Tujuan A
Duplikasikan secara persis seluruh teks segmen dokumen, mulai dari "Cerita Lisan Si" terus ke bawah hingga "pengingat (Danandjaja, 1997:2).".
Tujuan B
Tentukan apakah setiap pernyataan berikut sesuai dengan segmen dokumen, lalu jawab ya atau tidak disertai kutipan persis kata-kata penentunya: (i) folklor diwariskan secara turun-temurun; (ii) fungsi sastra lisan sebagai sarana pemahaman nilai-nilai luhur tetap bertahan hingga kini; (iii) cerita-cerita pandir disebut sebagai bentuk sastra lisan yang hampir terlupakan.
Tujuan C
Menurut segmen dokumen, dengan istilah apa sastra lisan lebih dikenal?

Segmen Dokumen

• • • • •

Cerita Lisan Si Entong dan Orang Betawi yang ‘Dipandirkan’ di Televisi
Muhammad Hamdan*
Preambul
Banyak tradisi lisan kita kini sudah mulai tidak dikenal lagi oleh masyarakat. Padahal bentuk ini — dipandang secara antropologis — dibentuk oleh tradisi masyarakat. Salah satunya adalah sastra lisan. Sastra lisan adalah sastra yang muncul dalam bentuk lisan atau menurut Francis Le yang dikutip oleh Dandes (1965:9) sastra lisan disebut literature transmitted orally atau unwritten literature yang lebih dikenal dengan istilah folklore. Foklor adalah kebudayaan kolektif yang tersebar dan diwariskan secara turun-temurun, di antara kolektif macam apa saja,secara tradisional dalam versi yang berbeda, baik dalam bentuk tulisan maupun contoh yang disertai dengan gerak isyarat atau alat pembantu pengingat (Danandjaja, 1997:2).
Sastra lisan merupakan warisan budaya yang masih mempunyai nilai-nilai yang layak dikembangkan dan dimanfaat untuk kehidupan kini dan masa mendatang. Sudah sejak lama sastra lisan telah berperan sebagai sarana untuk pehaman nilai-nilai luhur yang tumbuh di masyarakat. Akan tetapi, belakangan ini fungsi tersebut tergeser oleh kemajuan teknolgi informasi, sistem budaya, sosial dan politik yang kini berkembang. Hal ini tentu akan mengakibatkan lunturnya kearifan lokal bangsa kita. Bahkan bisa menyebabkan genersasi muda kita kehilangan identitas budaya mereka, jika tidak dapat mengembangkan dan melestarikannya. Salah satu bentuk sastra lisan atau folklor yang cukup menarik dan hampir terlupakan adalah cerita-cerita ‘pandir’.

• • • • •

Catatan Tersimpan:

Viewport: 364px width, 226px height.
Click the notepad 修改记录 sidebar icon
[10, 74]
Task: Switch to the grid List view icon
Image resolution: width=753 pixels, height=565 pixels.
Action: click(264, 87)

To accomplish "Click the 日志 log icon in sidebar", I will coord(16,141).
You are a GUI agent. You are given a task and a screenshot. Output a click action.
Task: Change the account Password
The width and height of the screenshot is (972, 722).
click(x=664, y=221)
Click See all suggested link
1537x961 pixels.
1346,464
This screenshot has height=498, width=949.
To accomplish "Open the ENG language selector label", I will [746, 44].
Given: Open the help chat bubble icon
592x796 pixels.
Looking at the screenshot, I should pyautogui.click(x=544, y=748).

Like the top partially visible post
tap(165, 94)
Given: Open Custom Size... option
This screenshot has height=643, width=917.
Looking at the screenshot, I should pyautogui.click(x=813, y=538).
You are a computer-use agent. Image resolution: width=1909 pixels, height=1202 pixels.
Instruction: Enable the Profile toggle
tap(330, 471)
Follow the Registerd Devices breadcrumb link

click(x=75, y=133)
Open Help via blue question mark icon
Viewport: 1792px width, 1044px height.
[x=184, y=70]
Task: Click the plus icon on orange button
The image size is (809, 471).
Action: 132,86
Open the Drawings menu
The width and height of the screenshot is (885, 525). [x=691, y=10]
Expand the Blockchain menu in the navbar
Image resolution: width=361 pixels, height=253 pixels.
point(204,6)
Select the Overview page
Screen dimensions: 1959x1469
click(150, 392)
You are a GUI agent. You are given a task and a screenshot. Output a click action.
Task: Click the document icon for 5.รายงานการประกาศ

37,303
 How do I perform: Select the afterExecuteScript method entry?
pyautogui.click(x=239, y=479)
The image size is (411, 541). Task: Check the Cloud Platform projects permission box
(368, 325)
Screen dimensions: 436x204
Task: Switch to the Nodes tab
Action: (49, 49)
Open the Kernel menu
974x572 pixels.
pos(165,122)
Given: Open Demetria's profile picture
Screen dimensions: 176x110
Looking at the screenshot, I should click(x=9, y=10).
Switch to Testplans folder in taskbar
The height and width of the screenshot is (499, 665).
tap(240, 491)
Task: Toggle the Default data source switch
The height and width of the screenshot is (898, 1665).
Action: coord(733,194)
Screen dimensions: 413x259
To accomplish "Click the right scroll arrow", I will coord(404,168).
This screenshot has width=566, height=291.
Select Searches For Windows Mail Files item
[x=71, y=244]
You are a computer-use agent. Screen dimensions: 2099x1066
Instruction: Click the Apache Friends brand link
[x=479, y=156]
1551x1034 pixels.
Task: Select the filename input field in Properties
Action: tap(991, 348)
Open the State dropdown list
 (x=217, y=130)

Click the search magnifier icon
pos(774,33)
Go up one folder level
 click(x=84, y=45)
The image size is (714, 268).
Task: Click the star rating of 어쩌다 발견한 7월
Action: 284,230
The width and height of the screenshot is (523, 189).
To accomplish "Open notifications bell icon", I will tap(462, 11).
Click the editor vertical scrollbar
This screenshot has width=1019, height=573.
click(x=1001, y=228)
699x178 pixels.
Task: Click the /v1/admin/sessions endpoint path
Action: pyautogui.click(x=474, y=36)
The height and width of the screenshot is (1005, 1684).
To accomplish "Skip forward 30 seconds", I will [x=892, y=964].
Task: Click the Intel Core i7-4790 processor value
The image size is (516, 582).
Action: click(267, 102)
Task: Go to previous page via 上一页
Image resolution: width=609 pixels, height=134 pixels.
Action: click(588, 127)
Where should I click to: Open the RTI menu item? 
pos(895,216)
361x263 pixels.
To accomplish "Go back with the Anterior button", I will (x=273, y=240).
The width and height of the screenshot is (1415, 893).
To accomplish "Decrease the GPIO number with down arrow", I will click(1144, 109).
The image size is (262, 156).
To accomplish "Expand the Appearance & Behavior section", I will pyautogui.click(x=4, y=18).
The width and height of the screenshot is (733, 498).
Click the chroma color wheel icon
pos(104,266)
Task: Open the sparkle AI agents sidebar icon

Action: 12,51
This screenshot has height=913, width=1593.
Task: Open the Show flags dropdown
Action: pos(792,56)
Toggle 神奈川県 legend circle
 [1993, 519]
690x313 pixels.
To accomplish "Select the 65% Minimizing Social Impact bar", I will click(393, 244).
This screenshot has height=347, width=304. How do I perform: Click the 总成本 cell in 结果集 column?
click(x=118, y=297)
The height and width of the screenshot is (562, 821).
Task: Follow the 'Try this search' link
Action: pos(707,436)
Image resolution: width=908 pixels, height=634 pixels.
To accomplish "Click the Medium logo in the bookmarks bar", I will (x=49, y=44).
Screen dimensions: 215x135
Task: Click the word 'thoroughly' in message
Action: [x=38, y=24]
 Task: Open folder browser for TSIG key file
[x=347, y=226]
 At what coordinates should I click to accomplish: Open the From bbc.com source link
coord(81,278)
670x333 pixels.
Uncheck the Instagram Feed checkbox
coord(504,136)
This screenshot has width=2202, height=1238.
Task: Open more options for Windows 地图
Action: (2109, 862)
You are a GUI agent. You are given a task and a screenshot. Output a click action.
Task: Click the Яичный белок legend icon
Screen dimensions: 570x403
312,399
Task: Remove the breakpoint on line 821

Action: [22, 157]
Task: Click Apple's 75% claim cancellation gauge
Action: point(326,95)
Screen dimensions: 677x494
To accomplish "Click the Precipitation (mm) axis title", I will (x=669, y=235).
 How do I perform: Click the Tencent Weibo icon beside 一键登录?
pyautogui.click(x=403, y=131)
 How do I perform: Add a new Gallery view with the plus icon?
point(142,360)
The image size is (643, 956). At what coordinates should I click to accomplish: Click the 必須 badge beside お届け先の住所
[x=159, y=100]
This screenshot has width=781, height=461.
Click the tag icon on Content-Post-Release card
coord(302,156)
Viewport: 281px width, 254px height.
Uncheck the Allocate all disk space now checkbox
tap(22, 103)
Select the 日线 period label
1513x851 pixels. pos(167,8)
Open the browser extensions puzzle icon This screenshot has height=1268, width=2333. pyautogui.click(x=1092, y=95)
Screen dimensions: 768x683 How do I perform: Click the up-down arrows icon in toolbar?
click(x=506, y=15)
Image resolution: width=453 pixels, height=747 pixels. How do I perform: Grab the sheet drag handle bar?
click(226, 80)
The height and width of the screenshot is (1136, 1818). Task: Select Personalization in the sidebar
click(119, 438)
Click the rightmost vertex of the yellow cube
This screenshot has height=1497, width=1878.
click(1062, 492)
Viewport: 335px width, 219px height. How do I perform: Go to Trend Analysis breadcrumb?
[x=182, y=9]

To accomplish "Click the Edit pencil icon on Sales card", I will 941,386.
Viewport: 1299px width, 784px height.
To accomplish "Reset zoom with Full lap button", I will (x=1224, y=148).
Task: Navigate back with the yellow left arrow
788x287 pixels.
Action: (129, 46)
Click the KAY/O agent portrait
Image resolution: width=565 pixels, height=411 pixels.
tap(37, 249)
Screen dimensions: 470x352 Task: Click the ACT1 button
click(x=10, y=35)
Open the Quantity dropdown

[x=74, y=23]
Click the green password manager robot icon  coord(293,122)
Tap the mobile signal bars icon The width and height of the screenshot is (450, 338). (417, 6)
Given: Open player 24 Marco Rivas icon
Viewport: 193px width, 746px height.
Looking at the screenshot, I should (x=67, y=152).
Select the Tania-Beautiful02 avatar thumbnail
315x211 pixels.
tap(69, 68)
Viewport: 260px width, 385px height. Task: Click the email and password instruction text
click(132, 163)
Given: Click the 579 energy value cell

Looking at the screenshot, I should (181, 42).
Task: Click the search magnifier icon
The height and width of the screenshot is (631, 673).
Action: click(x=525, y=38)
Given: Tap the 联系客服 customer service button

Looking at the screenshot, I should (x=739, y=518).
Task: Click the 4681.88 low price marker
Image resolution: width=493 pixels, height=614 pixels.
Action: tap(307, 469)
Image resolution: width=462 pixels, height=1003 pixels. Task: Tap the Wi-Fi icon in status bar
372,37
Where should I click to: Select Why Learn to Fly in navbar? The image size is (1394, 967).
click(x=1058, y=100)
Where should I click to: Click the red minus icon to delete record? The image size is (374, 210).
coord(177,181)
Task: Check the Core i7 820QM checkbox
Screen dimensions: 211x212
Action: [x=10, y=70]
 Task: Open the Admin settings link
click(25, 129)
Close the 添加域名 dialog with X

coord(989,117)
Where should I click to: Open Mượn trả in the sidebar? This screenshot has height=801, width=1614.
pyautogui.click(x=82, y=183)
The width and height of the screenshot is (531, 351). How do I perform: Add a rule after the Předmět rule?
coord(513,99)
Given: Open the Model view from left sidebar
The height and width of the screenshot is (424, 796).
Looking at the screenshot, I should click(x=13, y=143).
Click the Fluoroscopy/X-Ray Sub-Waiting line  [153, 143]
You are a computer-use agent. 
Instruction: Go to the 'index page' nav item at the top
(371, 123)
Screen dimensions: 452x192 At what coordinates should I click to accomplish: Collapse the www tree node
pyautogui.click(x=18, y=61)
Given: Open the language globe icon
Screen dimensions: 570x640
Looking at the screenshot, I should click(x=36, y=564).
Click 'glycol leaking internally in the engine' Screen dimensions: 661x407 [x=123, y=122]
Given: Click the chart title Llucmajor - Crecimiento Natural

• • • • •

Keluaran yang Benar A
Cerita Lisan Si Entong dan Orang Betawi yang ‘Dipandirkan’ di Televisi
Muhammad Hamdan*
Preambul
Banyak tradisi lisan kita kini sudah mulai tidak dikenal lagi oleh masyarakat. Padahal bentuk ini — dipandang secara antropologis — dibentuk oleh tradisi masyarakat. Salah satunya adalah sastra lisan. Sastra lisan adalah sastra yang muncul dalam bentuk lisan atau menurut Francis Le yang dikutip oleh Dandes (1965:9) sastra lisan disebut literature transmitted orally atau unwritten literature yang lebih dikenal dengan istilah folklore. Foklor adalah kebudayaan kolektif yang tersebar dan diwariskan secara turun-temurun, di antara kolektif macam apa saja,secara tradisional dalam versi yang berbeda, baik dalam bentuk tulisan maupun contoh yang disertai dengan gerak isyarat atau alat pembantu pengingat (Danandjaja, 1997:2).

Keluaran yang Benar B
(i) Ya: "kebudayaan kolektif yang tersebar dan diwariskan secara turun-temurun".
(ii) Tidak: "belakangan ini fungsi tersebut tergeser".
(iii) Ya: "cukup menarik dan hampir terlupakan adalah cerita-cerita ‘pandir’".

Keluaran yang Benar C
Sastra lisan lebih dikenal dengan istilah folklore.